■ PROBLEM DETAILS
When you retype the records that follow, keep each word as it is and drop any pictures.
[Start of Attachment]
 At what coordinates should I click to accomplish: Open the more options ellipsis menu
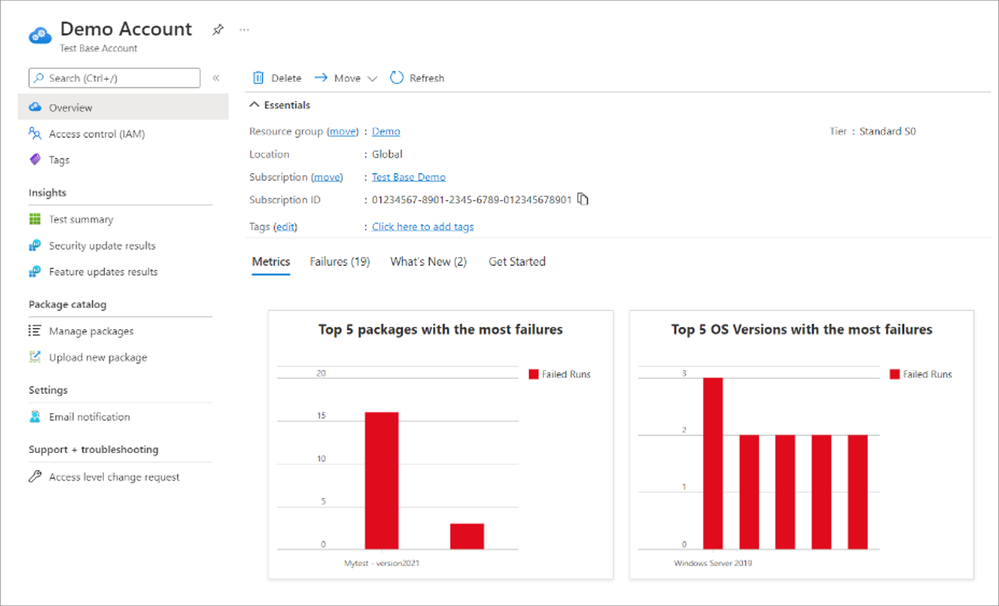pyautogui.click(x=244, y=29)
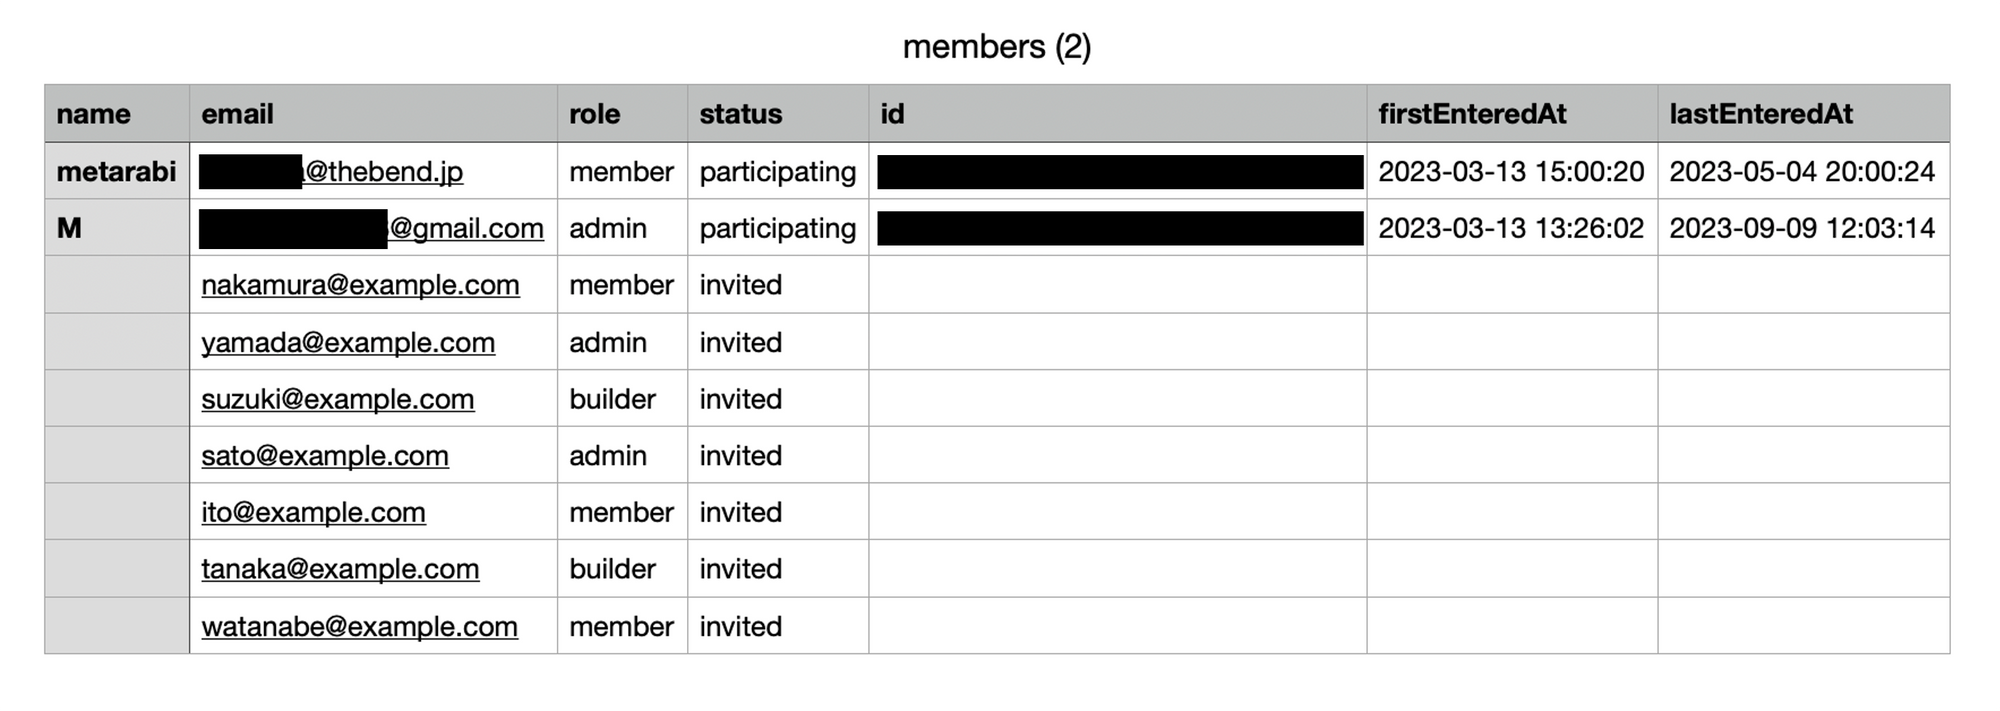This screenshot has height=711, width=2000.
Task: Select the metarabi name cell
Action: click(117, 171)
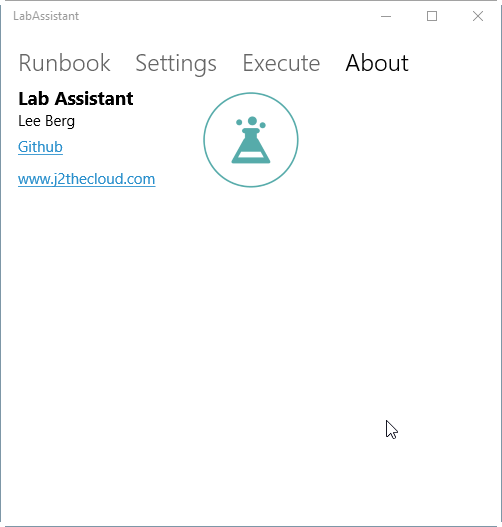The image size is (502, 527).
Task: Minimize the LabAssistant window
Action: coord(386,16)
[End of Attachment]
■ TASK RESPONSE
 At what coordinates should I click to accomplish: Open the more options ellipsis menu
pyautogui.click(x=244, y=29)
This screenshot has height=711, width=2000.
Task: Select the metarabi name cell
Action: click(117, 171)
The image size is (502, 527).
Task: Minimize the LabAssistant window
Action: coord(386,16)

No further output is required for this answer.